JAYAPURA, ODIYAIWUU.com – Gugus Tugas Masyarakat Adat (GTMA) Kabupaten Jayapura, Provinsi Papua telah memasuki tahapan mediasi kesepakatan batas wilayah adat. Pertemuan yang diadakan di Balai Kampung Mlem, Distrik Kemtuk Gresi, menghadirkan para tetua adat dan tokoh masyarakat guna menyelesaikan tapal batas wilayah adat antar kampung, pekan pertama Juni lalu.
Pertemuan tersebut mendapat sambutan hangat oleh para pemangku adat dan dihadiri langsung Ketua Dewan Adat Suku (DAS) Klisi maupun pemerintah kampung setempat. Peta wilayah adat menjadi penting untuk masyarakat adat guna melindungi wilayah mereka dari kebijakan pemerintah maupun aktivitas pembangunan.
“Peta wilayah adat juga menjadi penting diklirkan agar generasi berikutnya tahu dan memahami status kepemilikan dan tapal batas tanahnya,” kata Benyamin Yewi, Duguena (Pemimpin Adat) dari Kampung Damoikati, Distrik Kemtuk Gresi, Kabupaten Jayapura kepada Odiyaiwuu.com di Jayapura, Jumat (11/6) .
Zoel Moti dari Tim Sosialisasi GTMA Kabupaten Jayapura dalam arahannya menyampaikan hal mendasar tentang upaya mediasi batas wilayah ialah bagian penting dan strategis untuk meminimalisir konflik tapal batas di kemudian hari.
Mediasi tapal batas wilayah adat tersebut sekadar menegaskan pengakuan dan kepemilikan dan peta batas antar kampung tanpa mengubah hak-hak dasar pemilik tanah maupun status sosial yang telah berlaku di setiap komunikas masyarakat adat.
“Bapak dorang semua tidak usah khawatir dengan adanya peta. Bapak akan makan seperti biasa dan hidup seperti biasa. Peta ini mendorong pengakuan pemerintah terhadap wilayah yang dimiliki oleh masyarakat adat. Kini, saat yang tepat masyarakat adat berdaulat di atas tanah adatnya,” ujar Zoel Moti di hadapan masyarakat saat berlangsung pertemuan yang dimulai dari pukul 09.00 hingga sore WIT.

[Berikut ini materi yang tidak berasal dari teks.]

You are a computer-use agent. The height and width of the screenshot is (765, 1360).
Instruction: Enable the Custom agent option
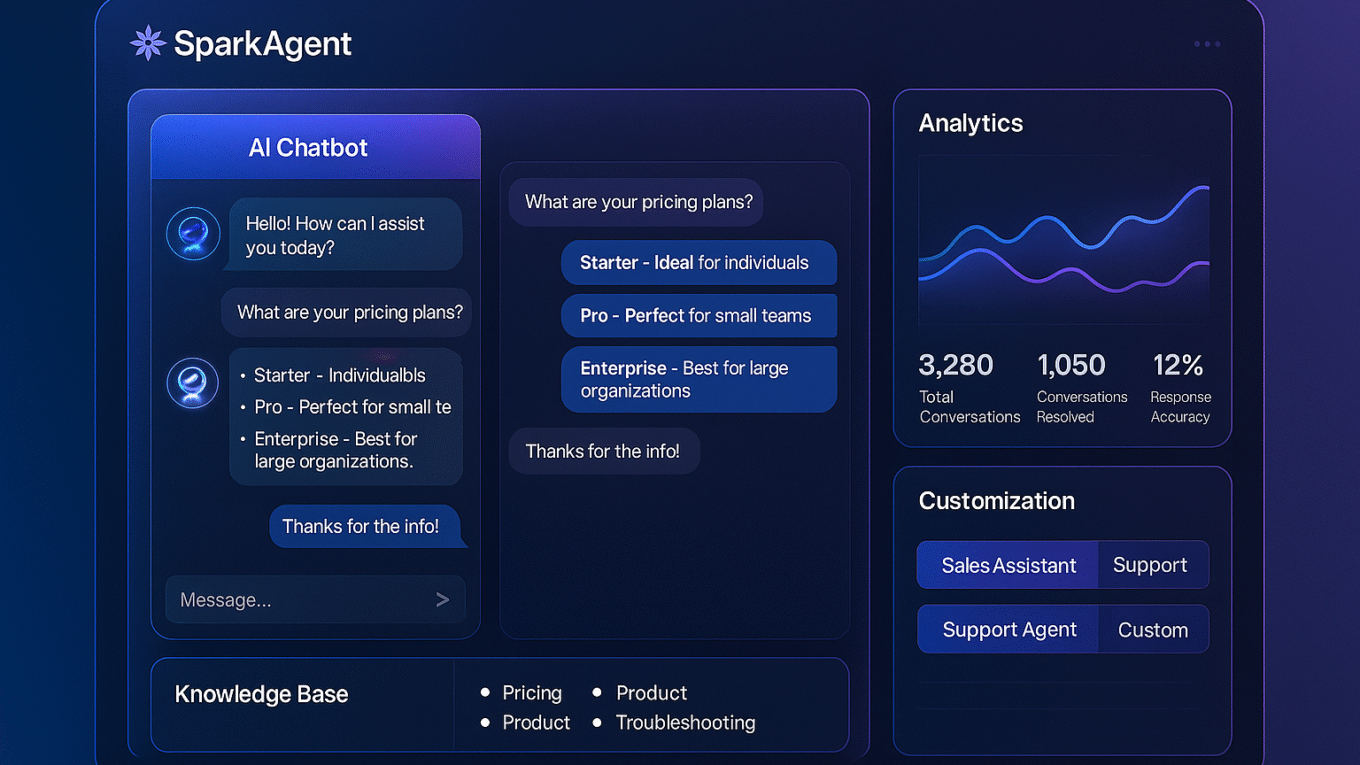(1153, 629)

Ade Ihsan, anggota Tim Spasial GTMA Kabupaten Jayapura yakin, perjuangan timnya bersama masyarakat adat sudah mulai membuahkan hasil meskipun kerap menemui masalah teknis di lapangan. Ia mengaatakan, bicara tentang batas-batas wilayah adat masih terjadi pro dan kontra. Namun, hal itu itu sudah menjadi resiko di berbagai wilayah di Indonesia jika bicara soal hak-hak masyarakat adat. Apalagi bicara menyangkut hak kepemilikan atas tanah.
“Paling sulit bukan menggambar peta wilayah adat. Namun, ada aspek penting lainnya yaitu dukungan dan pengakuan dari pemangku ulayat maupun masyarakat adat. Oleh karena itu kami perlu dukungan maupun peran serta dari seluruh elemen entah masyarakat dan pemerintah untuk terlibat dalam mempercepat proses penegasan tapal batas wilayah adat,” kata Ade Ihsan.
Pertemuan mediasi batas tersebut menghasilkan kesepakatan antar kampung bertetangga dan dilanjutkan dengan penandatanganan berita acara kesepakatan batas oleh perwakilan masyarakat sebagai bukti dan dokumentasi aspek legal formal.
Dugena Benyamin Yewi di akhir kegiatan meminta masyarakat bahwa adat saatnya mengangkat muka dan memandang ke depan. Masyarakat adat juga perlu ingat, tanah bukan hanya harta warisan melainkan identitas, jati diri dan warisan bagi anak cucu di masa akan datang.
“Bila di kemudian hari tanah hilang, kitong punya jati diri juga hilang. Jangan lagi membasuh kitong punya tangan dengan darah dari saudara-saudara kita sesama orang Papua. Tapi, mari kitong saling mengakui dan saling menjaga,” kata Dugena Benyamin Yewi. (Jill Suebu/Odiyaiwuu.com).